1. An apparatus comprising:

at least one processor; and

at least one memory storing instructions that, when executed by the at least one processor, cause the apparatus at least to:

determine rectangular regions of a picture;

pack the rectangular regions of the picture into a packed picture;

code the packed picture to generate a coded packed picture;

signal the coded packed picture;

signal metadata describing the rectangular regions packed into the coded packed picture;

signal a resampling ratio list, wherein the resampling ratio list comprises at least one resampling ratio;

signal metadata that identifies which of the at least one resampling ratio in the resampling ratio list is used to resample at least one rectangular region of the rectangular regions of the picture; and

signal metadata indicating positions of the rectangular regions in a target picture.

2. The apparatus of claim 1, wherein the instructions, when executed by the at least one processor, cause the apparatus at least to:

signal an aspect ratio indicator, wherein the aspect ratio indicator comprising a first value indicates that numerator and denominator syntax elements used for determining at least one resampling ratio of the at least one rectangular region are not present, and wherein the aspect ratio indicator comprising a second value indicates that the numerator and denominator syntax elements used for determining at the least one resampling ratio of the at least one rectangular region are present.

3. The apparatus of claim 1, wherein the apparatus is further caused to: define an index for referencing: the at least one resampling ratio in an array used for storing the at least one resampling ratio and/or for referencing the at least one rectangular region in an array used for storing the at least one rectangular region.

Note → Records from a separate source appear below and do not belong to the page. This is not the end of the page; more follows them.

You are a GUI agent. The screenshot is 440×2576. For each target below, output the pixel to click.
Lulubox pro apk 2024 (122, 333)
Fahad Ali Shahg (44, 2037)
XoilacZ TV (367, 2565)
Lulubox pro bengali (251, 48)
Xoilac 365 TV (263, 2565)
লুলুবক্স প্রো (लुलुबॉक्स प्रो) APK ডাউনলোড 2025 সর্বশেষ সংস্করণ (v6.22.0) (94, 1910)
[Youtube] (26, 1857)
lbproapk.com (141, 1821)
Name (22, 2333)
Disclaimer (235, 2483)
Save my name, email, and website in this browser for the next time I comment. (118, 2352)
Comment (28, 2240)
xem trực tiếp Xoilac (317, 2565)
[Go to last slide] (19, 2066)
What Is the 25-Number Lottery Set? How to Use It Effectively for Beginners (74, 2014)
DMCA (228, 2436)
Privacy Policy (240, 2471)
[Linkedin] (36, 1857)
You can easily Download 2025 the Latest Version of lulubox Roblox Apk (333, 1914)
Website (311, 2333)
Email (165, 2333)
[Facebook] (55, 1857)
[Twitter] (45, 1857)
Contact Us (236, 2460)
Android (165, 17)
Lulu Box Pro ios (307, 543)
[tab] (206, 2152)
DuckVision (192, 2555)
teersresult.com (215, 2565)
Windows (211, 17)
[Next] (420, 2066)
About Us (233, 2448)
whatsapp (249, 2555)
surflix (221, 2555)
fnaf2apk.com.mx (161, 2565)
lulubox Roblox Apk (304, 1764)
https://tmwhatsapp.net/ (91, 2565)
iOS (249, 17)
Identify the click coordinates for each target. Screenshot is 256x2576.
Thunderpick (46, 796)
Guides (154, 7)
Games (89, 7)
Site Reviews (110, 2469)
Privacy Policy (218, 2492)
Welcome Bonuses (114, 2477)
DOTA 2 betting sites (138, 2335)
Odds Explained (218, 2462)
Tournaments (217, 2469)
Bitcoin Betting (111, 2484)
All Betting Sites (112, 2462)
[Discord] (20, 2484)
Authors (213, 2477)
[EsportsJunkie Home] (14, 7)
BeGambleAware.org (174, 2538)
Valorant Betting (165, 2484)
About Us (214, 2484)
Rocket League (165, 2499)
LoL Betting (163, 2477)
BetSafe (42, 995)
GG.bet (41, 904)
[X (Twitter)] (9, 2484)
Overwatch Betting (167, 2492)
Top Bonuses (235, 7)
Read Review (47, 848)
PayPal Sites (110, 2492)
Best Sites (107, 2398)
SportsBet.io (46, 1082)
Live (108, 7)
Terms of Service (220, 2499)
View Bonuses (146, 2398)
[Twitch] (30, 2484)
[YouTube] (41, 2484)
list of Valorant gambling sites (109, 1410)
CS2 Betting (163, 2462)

4. The apparatus of claim 1, wherein the instructions, when executed by the at least one processor, cause the apparatus at least to:

signal a position and a size of a rectangular region;

use adaptive picture resolution coding when coding the packed picture;

signal a maximum picture dimensions and a current picture dimensions; and

signal an indicator that indicates whether the position and the size of the rectangular region are with respect to the maximum picture dimensions or with respect to the current picture dimensions.

5. The apparatus of claim 1, wherein the instructions, when executed by the at least one processor, cause the apparatus at least to:

signal a unit size indicating a number of luma samples;

signal, for a rectangular region of the picture, a top left position of the rectangular region in units, and a width and height of the rectangular region in the units; and

signal a top left location of the rectangular regions within the target picture formed from the coded packed picture, wherein the top left location of the rectangular regions within the target picture is intended to be used to form the target picture from the coded packed picture, wherein a size of the rectangular regions within the target picture is not signaled and inferred from a resampling ratio.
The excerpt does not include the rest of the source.